Ils étaient deux, debout, parfaitement immobiles, l’un à côté de l’autre, au milieu de la salle des pas perdus. Le garçon tenait un yo-yo et la fille un animal en peluche qui donnait l’impression d’avoir été récupéré dans une poubelle. Le garçon portait une chemise rouge et un short, des chaussettes blanches et des chaussures noires, vernies, la fille une robe jaune, crasseuse, et le même genre de chaussures. Il fallait les regarder attentivement pour se rendre compte que ce n’étaient absolument pas des enfants, plutôt des goules déguisées en bambins. La pluie avait délavé leur maquillage, le faisant couler et le brouillant. Les voyageurs passaient autour d’eux, mais à bonne distance, comme s’ils les évitaient, peut-être même sans s’en rendre compte.

Auger perdit les petites silhouettes de vue et finit rapidement son verre de vin. Elle dut s’obliger à se lever pour sortir du restaurant, avant que le train ne parte. Il n’y avait pas de raison d’avoir un sursaut d’horreur chaque fois qu’un enfant mal attifé croisait sa route. Après tout, Paris était plein de drôles de gosses, et ils n’étaient pas tous déterminés à la tuer.

Deux hommes d’affaires s’éloignèrent de la devanture du restaurant. Et les enfants étaient toujours là : debout, parfaitement immobiles, mais maintenant beaucoup plus près de la porte. Ils ne l’avaient pas encore repérée, mais ils promenaient autour d’eux le regard fixe des serpents.
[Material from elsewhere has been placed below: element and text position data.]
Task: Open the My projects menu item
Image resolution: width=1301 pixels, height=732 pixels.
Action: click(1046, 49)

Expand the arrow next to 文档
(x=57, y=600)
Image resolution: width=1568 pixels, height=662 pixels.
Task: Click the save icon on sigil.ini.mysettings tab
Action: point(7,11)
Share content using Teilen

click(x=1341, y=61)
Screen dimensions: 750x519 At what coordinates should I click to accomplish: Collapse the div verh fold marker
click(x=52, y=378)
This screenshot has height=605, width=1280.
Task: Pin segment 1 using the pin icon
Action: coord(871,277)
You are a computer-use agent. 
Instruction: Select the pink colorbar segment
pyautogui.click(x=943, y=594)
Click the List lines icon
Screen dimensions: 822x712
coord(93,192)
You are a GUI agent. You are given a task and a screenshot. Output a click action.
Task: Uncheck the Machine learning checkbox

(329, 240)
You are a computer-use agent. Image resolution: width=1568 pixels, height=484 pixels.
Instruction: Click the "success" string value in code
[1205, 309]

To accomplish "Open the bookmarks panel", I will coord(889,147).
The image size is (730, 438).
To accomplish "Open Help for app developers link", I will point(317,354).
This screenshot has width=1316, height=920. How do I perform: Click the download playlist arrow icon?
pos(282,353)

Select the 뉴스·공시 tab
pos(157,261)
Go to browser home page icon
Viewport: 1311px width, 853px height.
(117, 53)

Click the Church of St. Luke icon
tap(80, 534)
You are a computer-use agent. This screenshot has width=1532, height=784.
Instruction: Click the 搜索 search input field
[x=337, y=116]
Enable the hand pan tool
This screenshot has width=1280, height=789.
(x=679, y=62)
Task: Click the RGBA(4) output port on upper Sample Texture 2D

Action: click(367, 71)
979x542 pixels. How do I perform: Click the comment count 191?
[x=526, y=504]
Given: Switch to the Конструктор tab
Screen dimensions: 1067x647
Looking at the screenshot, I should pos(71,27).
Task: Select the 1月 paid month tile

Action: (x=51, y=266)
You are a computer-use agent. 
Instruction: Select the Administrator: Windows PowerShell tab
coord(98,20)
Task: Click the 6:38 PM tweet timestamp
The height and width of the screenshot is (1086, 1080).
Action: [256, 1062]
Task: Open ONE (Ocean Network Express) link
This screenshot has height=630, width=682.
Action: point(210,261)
Un autre groupe de passants obstrua un instant sa vision, et lorsqu’ils disparurent, les enfants s’étaient encore rapprochés. Il était clair que c’était le restaurant qui les intéressait. Un instant plus tôt, elle aurait peut-être eu une chance de sortir sans qu’ils la remarquent, mais maintenant elle était prise au piège.

Auger baissa les yeux sur les restes de son sandwich, puis fit semblant de lire le menu comme si de rien n’était. Les enfants pouvaient ne pas savoir exactement à quoi elle ressemblait, après tout.

Lorsqu’elle risqua un nouveau coup d’œil vers la porte, la fille était toujours dehors, mais le garçon était maintenant entré et se tenait auprès du comptoir éclairé, où des gâteaux étaient offerts à la gourmandise de la clientèle. Deux mouches tournaient autour du gamin, apparemment plus intéressées par lui que par les merveilles sucrées.

Auger se laissa retomber sur son siège. Le gamin était juste dans son champ de vision, mais il ne paraissait pas l’avoir repérée. Il était juste planté là, et il tournait la tête lentement, régulièrement, comme une caméra de surveillance pivotant sur son axe. Elle fut tentée de se cacher derrière l’une des cloisons garnies de miroirs qui séparaient les boxes, mais elle s’abstint de bouger, de crainte que le garçon ne la remarque. Il clignait rarement des yeux, et chaque fois comme par obligation. D’ici quelques secondes, son regard tomberait sur elle. Elle se rappela qu’elle transportait deux armes : l’automatique et le mince pistolet qu’elle avait pris au bébé de guerre, dans le tunnel. Cette pensée lui procura une étincelle d’assurance, mais elle chassa aussitôt l’idée de s’en servir. Les enfants étaient probablement armés, eux aussi, et il y en avait peut-être d’autres que les deux qu’elle avait repérés. Et puis même si elle se débarrassait par la violence des pseudo-enfants, il y avait peu de chances qu’elle puisse quitter cette gare très fréquentée sans se faire appréhender.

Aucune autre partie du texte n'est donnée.